_Task brief:_ Format the records starting at the line containing "View the 18" and ending at the line containing "click(x=555, y=315)" as a two-column CSV with the columns task and answer. Use one row per record, put each field in quotation marks, and replace line breaks with spaces.

_Entries shown:_
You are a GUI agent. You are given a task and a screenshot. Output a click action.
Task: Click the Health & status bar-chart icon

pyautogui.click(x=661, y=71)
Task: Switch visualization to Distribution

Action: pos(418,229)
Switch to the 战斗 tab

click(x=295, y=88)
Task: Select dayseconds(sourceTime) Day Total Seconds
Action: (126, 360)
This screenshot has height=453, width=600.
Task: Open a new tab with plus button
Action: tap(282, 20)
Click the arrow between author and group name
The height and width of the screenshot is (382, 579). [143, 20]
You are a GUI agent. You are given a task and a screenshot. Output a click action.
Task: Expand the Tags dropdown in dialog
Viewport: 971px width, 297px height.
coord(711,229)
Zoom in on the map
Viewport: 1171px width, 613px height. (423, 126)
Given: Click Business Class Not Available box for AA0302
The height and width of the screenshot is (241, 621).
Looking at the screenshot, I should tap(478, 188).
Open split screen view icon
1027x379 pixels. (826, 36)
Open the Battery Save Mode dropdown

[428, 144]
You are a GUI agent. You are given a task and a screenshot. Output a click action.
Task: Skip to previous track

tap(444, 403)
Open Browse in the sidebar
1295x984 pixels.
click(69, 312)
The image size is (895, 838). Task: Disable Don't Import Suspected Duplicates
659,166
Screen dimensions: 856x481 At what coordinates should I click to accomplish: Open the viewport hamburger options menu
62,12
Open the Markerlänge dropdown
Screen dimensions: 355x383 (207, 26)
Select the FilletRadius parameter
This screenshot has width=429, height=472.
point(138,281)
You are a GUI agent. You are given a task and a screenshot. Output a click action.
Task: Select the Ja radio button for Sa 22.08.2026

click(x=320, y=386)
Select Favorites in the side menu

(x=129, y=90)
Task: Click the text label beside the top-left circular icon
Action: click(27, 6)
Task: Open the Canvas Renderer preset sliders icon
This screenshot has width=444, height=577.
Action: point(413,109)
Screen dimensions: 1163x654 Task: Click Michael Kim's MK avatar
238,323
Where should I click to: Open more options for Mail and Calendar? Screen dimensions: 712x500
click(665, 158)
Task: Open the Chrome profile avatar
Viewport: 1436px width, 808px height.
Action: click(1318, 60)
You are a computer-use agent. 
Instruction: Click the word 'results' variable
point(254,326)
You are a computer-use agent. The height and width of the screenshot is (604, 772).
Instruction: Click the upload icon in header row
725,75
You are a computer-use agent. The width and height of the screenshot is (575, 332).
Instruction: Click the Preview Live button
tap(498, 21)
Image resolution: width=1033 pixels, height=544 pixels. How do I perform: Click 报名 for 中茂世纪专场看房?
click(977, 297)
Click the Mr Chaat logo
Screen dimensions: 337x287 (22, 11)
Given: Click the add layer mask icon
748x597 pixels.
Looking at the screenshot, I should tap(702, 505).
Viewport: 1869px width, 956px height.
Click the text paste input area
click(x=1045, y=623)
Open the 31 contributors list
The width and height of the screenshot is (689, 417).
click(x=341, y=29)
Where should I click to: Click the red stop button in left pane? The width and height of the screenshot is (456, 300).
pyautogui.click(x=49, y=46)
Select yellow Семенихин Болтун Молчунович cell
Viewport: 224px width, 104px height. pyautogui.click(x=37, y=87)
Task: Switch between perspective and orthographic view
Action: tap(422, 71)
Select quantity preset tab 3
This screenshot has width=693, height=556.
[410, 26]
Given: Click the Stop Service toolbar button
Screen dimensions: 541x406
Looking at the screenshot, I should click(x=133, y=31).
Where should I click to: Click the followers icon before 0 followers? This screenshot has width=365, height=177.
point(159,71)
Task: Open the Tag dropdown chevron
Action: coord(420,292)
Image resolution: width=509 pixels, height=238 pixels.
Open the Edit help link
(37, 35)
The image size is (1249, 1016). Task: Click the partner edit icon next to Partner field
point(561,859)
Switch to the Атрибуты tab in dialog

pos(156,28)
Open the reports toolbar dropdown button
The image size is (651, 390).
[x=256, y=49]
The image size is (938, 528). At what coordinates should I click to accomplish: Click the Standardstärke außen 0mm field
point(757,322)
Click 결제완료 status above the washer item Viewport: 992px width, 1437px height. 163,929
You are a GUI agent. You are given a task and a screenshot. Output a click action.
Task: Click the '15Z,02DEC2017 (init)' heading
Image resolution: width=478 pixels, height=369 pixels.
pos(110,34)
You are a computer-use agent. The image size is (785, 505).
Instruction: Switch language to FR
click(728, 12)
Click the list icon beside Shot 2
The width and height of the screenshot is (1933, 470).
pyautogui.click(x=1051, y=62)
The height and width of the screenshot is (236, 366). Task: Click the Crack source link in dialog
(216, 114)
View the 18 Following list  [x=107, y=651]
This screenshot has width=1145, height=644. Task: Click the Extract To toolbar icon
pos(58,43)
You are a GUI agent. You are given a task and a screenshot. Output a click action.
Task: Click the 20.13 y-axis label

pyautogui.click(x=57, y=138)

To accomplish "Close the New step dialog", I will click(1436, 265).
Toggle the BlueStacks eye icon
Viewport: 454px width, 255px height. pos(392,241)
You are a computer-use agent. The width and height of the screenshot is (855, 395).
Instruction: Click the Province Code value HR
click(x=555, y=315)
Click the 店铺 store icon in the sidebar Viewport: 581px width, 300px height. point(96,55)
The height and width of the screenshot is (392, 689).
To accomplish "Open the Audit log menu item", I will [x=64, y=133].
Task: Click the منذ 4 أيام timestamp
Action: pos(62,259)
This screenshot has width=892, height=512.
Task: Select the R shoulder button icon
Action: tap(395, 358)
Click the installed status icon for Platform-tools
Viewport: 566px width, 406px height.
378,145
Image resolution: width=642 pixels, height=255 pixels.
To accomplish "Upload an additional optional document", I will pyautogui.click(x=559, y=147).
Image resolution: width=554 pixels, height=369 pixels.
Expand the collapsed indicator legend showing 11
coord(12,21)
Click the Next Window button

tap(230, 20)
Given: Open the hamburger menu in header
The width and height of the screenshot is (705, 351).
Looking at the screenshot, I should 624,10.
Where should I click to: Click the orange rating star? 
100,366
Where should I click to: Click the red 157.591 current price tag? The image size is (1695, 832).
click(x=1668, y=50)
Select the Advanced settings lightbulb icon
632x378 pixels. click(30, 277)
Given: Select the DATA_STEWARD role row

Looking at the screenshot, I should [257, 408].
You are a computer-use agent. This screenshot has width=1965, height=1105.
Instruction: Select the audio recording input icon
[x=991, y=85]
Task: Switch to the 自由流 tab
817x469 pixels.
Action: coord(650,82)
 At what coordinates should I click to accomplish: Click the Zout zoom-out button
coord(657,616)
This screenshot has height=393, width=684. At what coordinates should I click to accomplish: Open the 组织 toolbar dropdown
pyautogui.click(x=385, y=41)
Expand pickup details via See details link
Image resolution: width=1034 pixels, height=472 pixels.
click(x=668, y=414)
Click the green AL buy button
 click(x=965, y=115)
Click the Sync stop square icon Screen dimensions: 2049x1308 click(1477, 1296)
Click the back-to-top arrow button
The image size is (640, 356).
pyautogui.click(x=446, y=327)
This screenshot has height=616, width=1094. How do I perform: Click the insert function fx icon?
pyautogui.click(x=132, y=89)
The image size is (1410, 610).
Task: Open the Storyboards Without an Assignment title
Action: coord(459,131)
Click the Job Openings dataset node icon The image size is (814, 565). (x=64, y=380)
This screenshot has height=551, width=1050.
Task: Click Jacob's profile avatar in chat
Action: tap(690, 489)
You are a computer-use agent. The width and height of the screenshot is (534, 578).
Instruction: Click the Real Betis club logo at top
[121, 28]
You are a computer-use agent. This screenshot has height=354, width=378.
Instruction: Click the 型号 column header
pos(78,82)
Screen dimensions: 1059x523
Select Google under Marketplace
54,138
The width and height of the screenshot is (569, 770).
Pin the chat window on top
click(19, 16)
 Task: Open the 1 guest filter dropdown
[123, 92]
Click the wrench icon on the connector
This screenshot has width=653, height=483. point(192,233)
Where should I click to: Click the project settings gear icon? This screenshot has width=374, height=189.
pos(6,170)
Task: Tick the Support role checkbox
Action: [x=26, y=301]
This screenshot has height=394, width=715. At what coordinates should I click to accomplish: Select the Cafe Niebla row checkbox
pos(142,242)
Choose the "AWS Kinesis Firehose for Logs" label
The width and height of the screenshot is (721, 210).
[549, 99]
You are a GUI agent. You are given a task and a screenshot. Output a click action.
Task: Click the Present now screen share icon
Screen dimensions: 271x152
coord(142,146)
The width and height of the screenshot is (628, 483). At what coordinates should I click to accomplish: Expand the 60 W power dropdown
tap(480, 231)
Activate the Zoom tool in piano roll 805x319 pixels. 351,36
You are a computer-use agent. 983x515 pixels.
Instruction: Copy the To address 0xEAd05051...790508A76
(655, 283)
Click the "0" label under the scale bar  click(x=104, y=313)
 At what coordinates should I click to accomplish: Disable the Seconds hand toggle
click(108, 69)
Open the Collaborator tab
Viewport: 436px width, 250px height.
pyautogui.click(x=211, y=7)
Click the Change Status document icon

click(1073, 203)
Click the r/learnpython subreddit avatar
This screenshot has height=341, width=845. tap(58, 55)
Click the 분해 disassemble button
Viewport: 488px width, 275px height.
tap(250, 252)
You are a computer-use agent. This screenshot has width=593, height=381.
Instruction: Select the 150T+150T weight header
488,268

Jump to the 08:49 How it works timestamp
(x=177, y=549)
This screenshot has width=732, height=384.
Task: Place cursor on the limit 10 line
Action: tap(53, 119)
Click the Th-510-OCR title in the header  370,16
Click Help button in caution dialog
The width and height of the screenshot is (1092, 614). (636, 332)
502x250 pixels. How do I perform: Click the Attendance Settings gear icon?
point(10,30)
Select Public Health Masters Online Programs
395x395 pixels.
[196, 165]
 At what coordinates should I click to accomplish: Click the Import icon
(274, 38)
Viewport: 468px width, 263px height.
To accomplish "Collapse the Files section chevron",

_Response:_
task,answer
"View the 18 Following list","[x=107, y=651]"
"This screenshot has width=1145, height=644. Task: Click the Extract To toolbar icon","pos(58,43)"
"You are a GUI agent. You are given a task and a screenshot. Output a click action. Task: Click the 20.13 y-axis label","pyautogui.click(x=57, y=138)"
"To accomplish ""Close the New step dialog"",","I will click(1436, 265)."
"Toggle the BlueStacks eye icon","Viewport: 454px width, 255px height. pos(392,241)"
"You are a computer-use agent. The width and height of the screenshot is (855, 395). Instruction: Click the Province Code value HR","click(x=555, y=315)"